I am not sure I understand that paragraph; or let me rephrase -- based
on my understanding of the paragraph, I don't agree with it.  Unless a 
UAC has received a 200 OK for an INVITE, there is no session (or a call) 
established yet.  Now, if the UAC hangs up before receiving a 200 OK,
it SHOULD send out a CANCEL to the next downstream server, not a BYE.

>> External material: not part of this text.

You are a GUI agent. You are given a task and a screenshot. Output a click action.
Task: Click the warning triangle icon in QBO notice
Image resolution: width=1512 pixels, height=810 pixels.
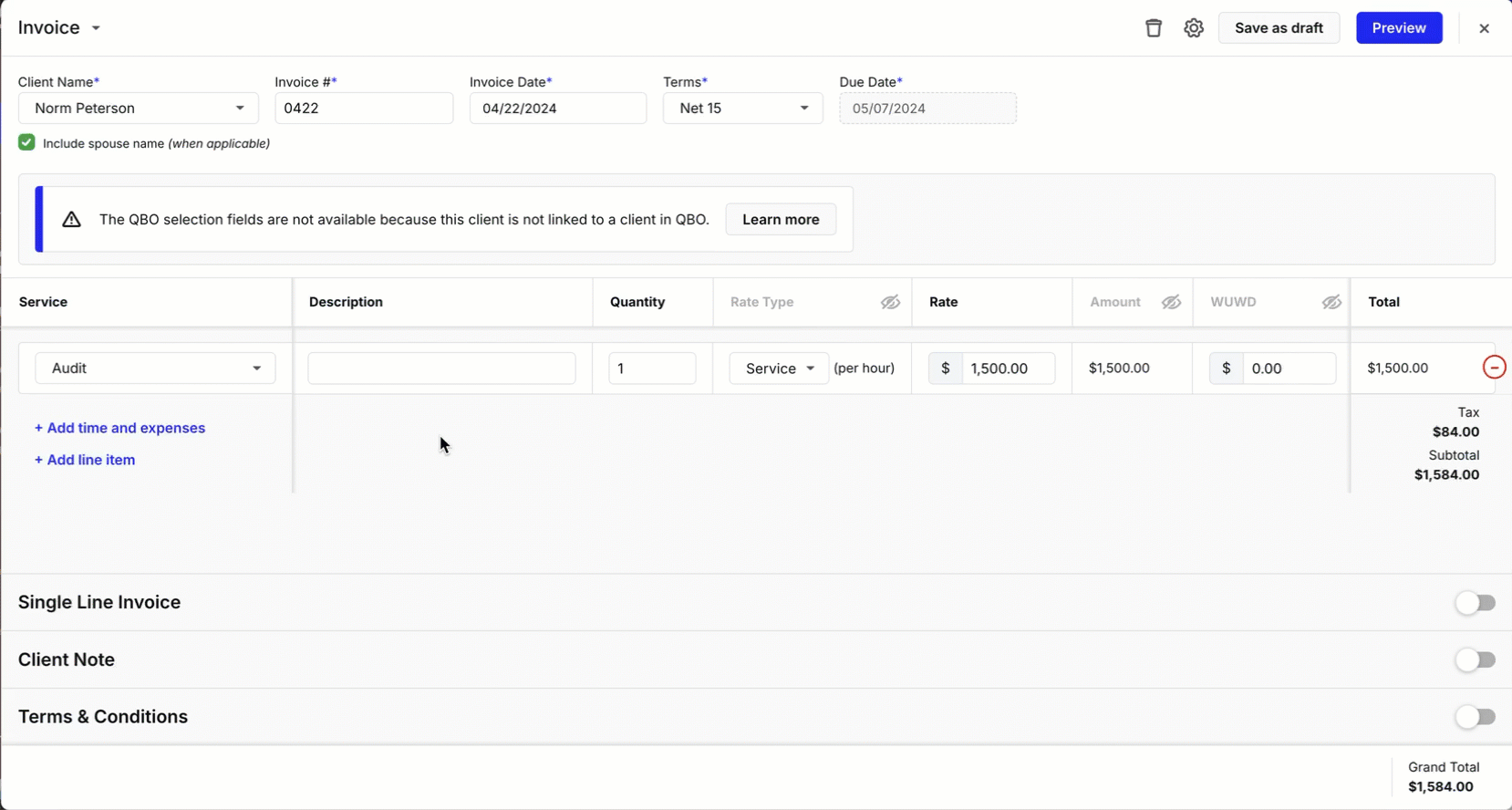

If the next downstream server happens to be a proxy, the CANCEL will 
reach the same destinations that the INVITE did, which is what we would 
want to happen, I would think.  If the next downstream server is the 
intended UAS, the CANCEL should halt its state-machine so it does not 
send a 200 OK (in case it already has by the time it gets the CANCEL, 
the CANCEL has no effect on its state machine and the UAC will ACK the 
200 OK and THEN send a BYE -- the route has been established through the 
200 OK so the BYE can reach it's intended destination without further
"forking").
 
> One very good reason for using BYE instead of CANCEL is that BYE may 
> have an attachment and CANCEL may not. In the SIP-T case, if the UAC 
> wants to include an attached PSTN message when the caller hangs up 
> before the far end has answered, BYE has to be used.

Out of curisority, why can't the attachment be sent within the CANCEL?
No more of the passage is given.